On 15/03/2026 17:59, Samuel Thibault wrote:
Hello,
Michael Kelly, le dim. 15 mars 2026 17:38:36 +0000, a ecrit:
SIGSTOP and SIGCONT are a bit special
Yes, they are: they don't involve signal handlers and context
save/restore.
glibc/hurd/hurdsig.c's suspend() however uses abort_all_rpcs, possibly
the RPCs used by ar/tar are not properly restarted.
I've had a look at this problem and have a partial understanding of why
interrupting an RPC with SIGSTOP can lead to file system inconsistency.
Client side:
1) A call to write() in thread1 results in an IO_write RPC call to
ext2fs server in the example described earlier in the thread. The
generated code for the RPC leads to _hurd_intr_rpc_mach_msg to make the
system call to mach_msg_trap() and awaits a reply from the server.

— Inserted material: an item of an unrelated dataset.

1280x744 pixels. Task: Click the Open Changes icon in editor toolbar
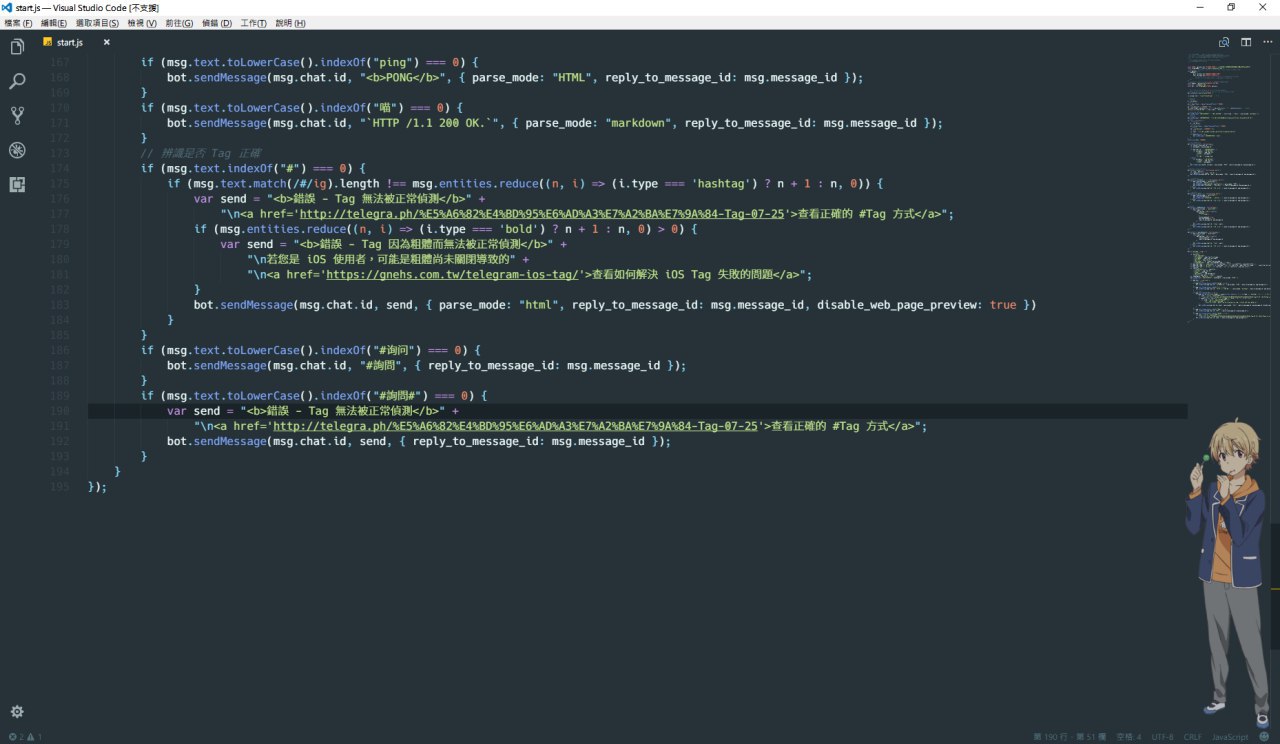click(1223, 42)
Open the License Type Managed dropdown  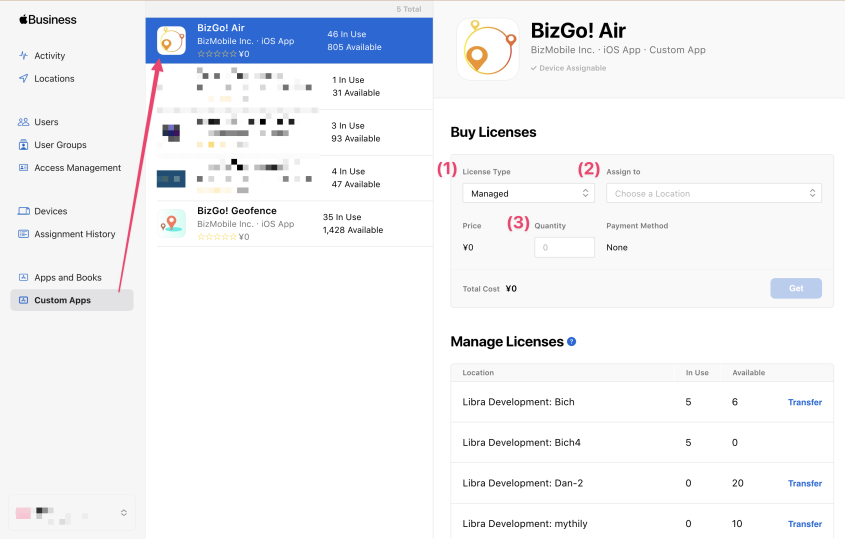click(528, 193)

2) Client processes received SIGSTOP in the signal thread which suspends
all other threads in the task then calls abort_all_rpcs(). Thread1 is
the only thread with an outstanding RPC and _hurdsig_abort_rpcs() finds
the RPC was at the MACH_RCV_INTERRUPTED stage, successfully sends the
interrupt_operation and determines the interrupted reply port.
Consequently that thread's SYSRETURN is modified to EINTR.
3) When the thread is later resumed (after SIGCONT) INTR_MSG_TRAP
returns EINTR which results in a retry of the IO_write RPC.
Server side (ext2fs):
1) libdiskfs/io-write.c (diskfs_S_io_write) handles the IO_write
request. In this example case, all calls use the -1 offset which appends
the data to the file and increments the filepointer accordingly.
2) Receipt of the interrupt_operation message calls hurd_thread_cancel()
with the id of the thread handling the IO_write request. That thread is
suspended, no RPCs are active in that thread and the thread is then
resumed. Nothing changes except that thread's 'hurd_sigstate->cancel'
flag is set. Once diskfs_S_io_write is entered it always runs to
completion and filepointer is always incremented.
I don't understand how this can work. I expected a call to write() that
returns EINTR to be guaranteed to have written 0 bytes but that is not
the case here. The second attempt at making the RPC call (after
INTR_MSG_TRAP has returned EINTR) does not start the write at the same
file position as the first one because the filepointer has been
incremented regardless.
I don't understand what hurd_thread_cancel() intends for a server thread
like in this case. diskfs_S_io_write() must always complete once
entered. The only way it couldn't would be for it to check the thread
cancellation state at suitable times?
I don't have enough knowledge of this to make conclusions without
further input. My guess would be that the assignment of EINTR on the
client side in this instance is wrong.
Cheers,
Mike.